##### Dataset #####

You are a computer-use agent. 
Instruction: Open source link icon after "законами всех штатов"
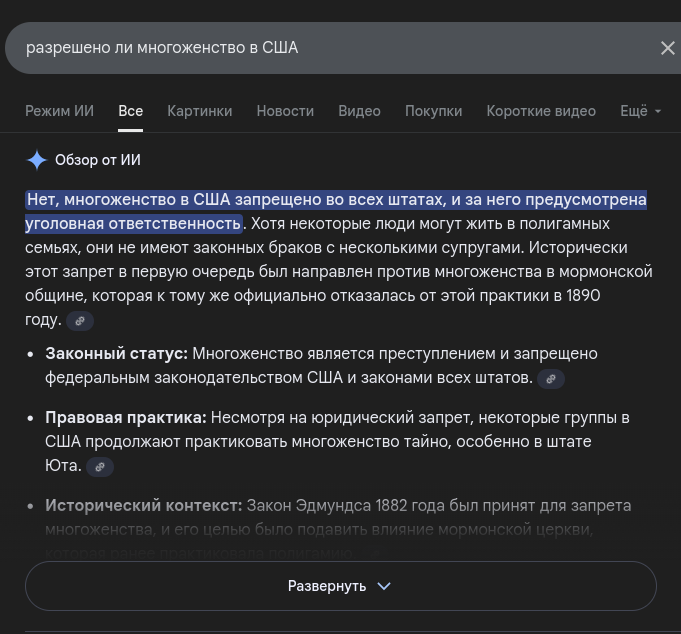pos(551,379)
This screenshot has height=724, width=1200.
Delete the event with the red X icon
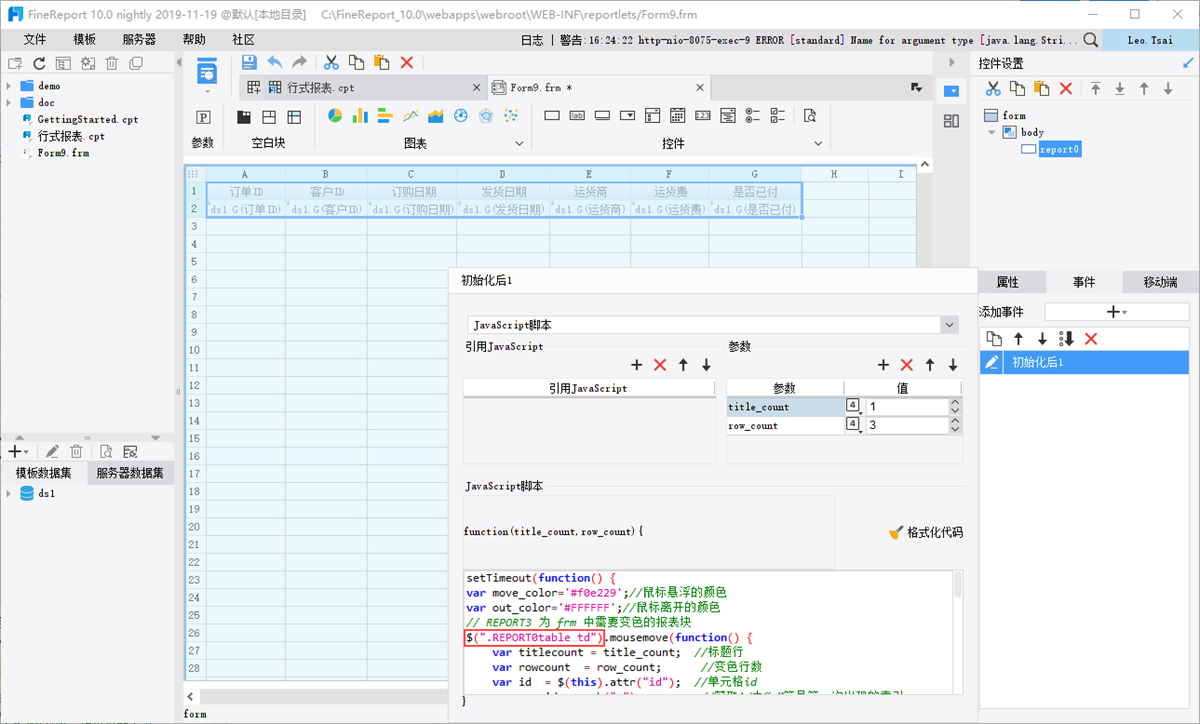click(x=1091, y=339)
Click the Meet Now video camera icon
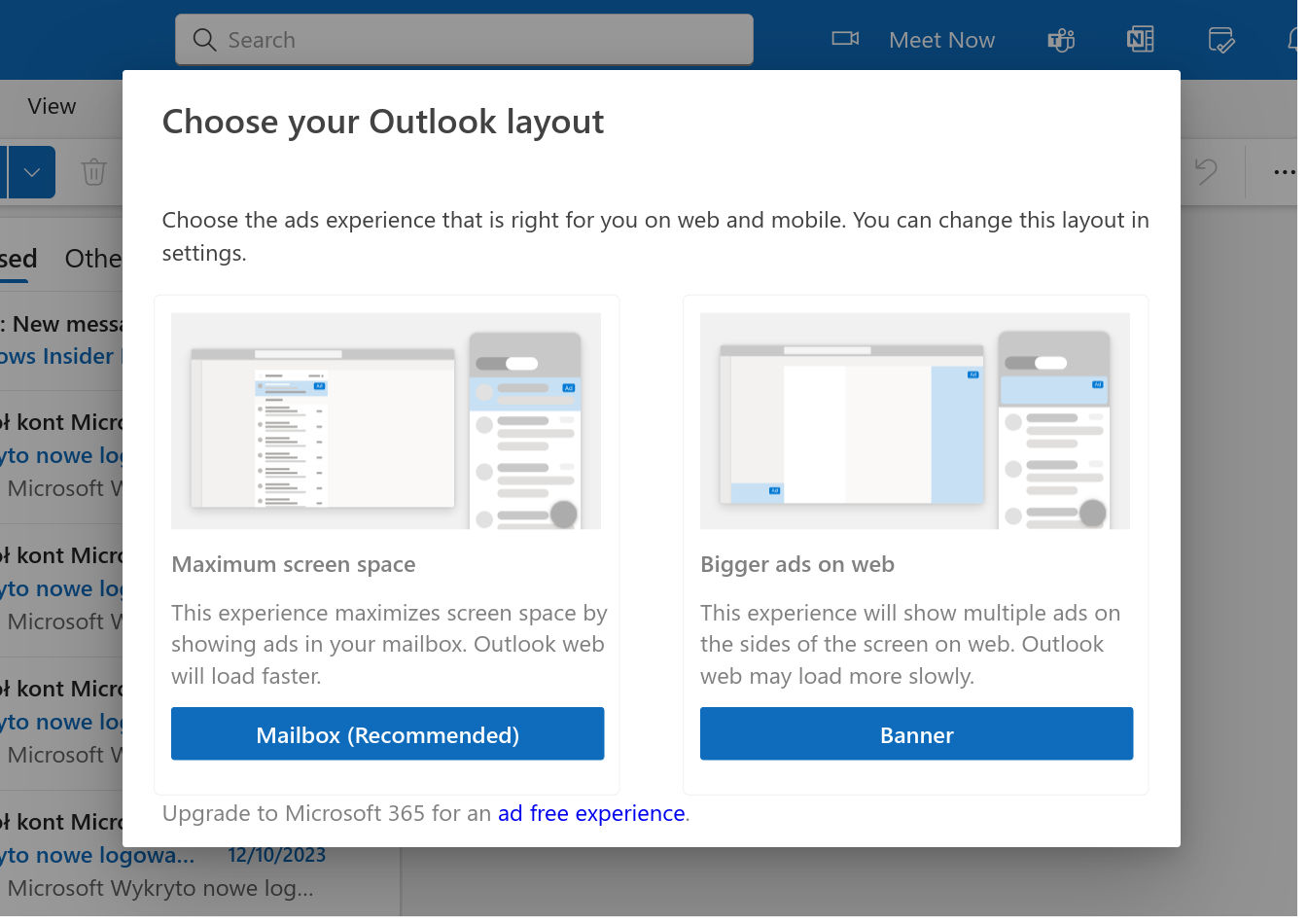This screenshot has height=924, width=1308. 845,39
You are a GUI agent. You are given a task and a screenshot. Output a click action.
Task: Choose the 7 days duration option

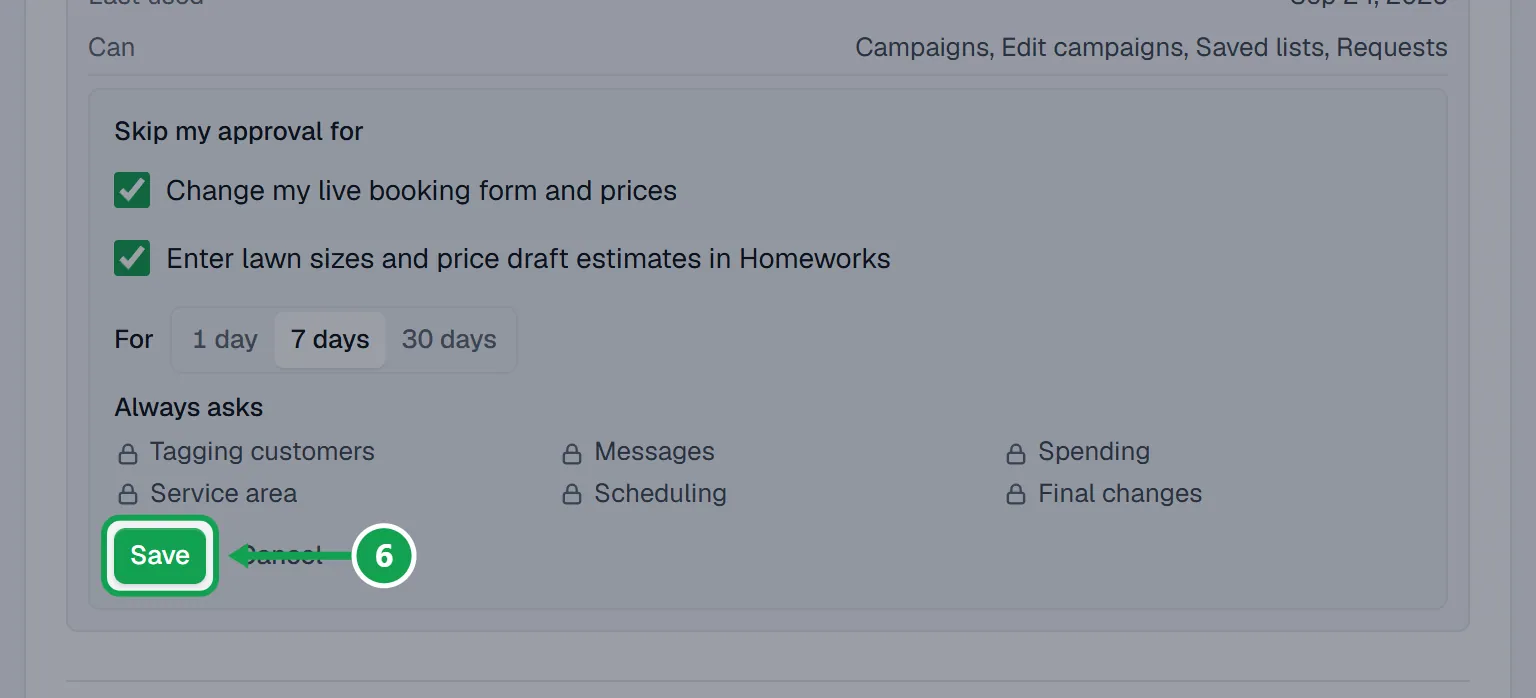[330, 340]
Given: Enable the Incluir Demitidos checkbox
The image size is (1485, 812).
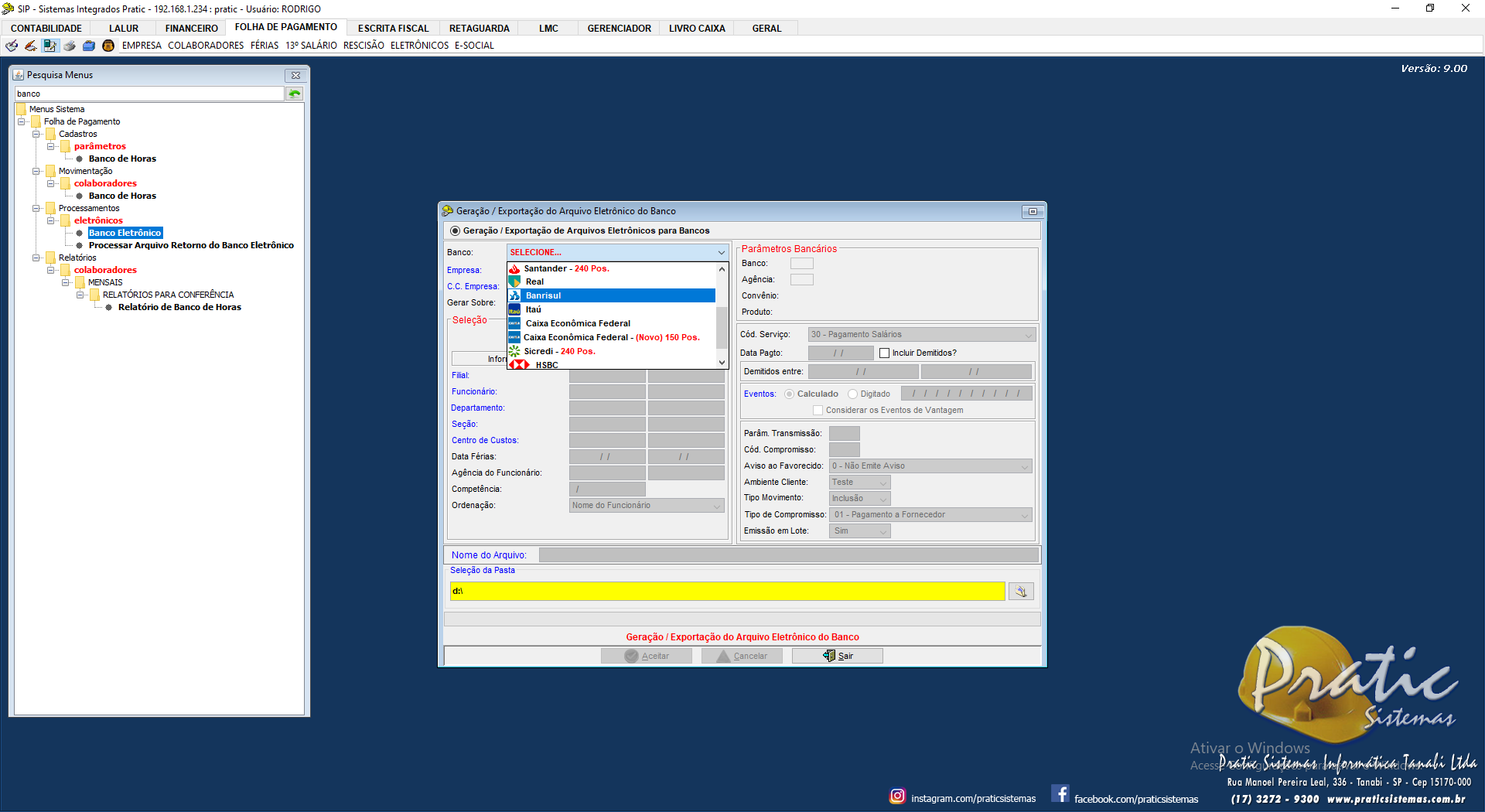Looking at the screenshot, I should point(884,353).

#####

Stated task
Rewrite the text lines of all the items above as a numbered list, leaving out blank lines and the pictures.

Final result
1. You are a computer-use agent. 
2. Instruction: Open source link icon after "законами всех штатов"
3. pos(551,379)
4. This screenshot has height=724, width=1200.
5. Delete the event with the red X icon
6. click(x=1091, y=339)
7. Click the Meet Now video camera icon
8. This screenshot has height=924, width=1308. 845,39
9. You are a GUI agent. You are given a task and a screenshot. Output a click action.
10. Task: Choose the 7 days duration option
11. [330, 340]
12. Given: Enable the Incluir Demitidos checkbox
13. The image size is (1485, 812).
14. Looking at the screenshot, I should point(884,353).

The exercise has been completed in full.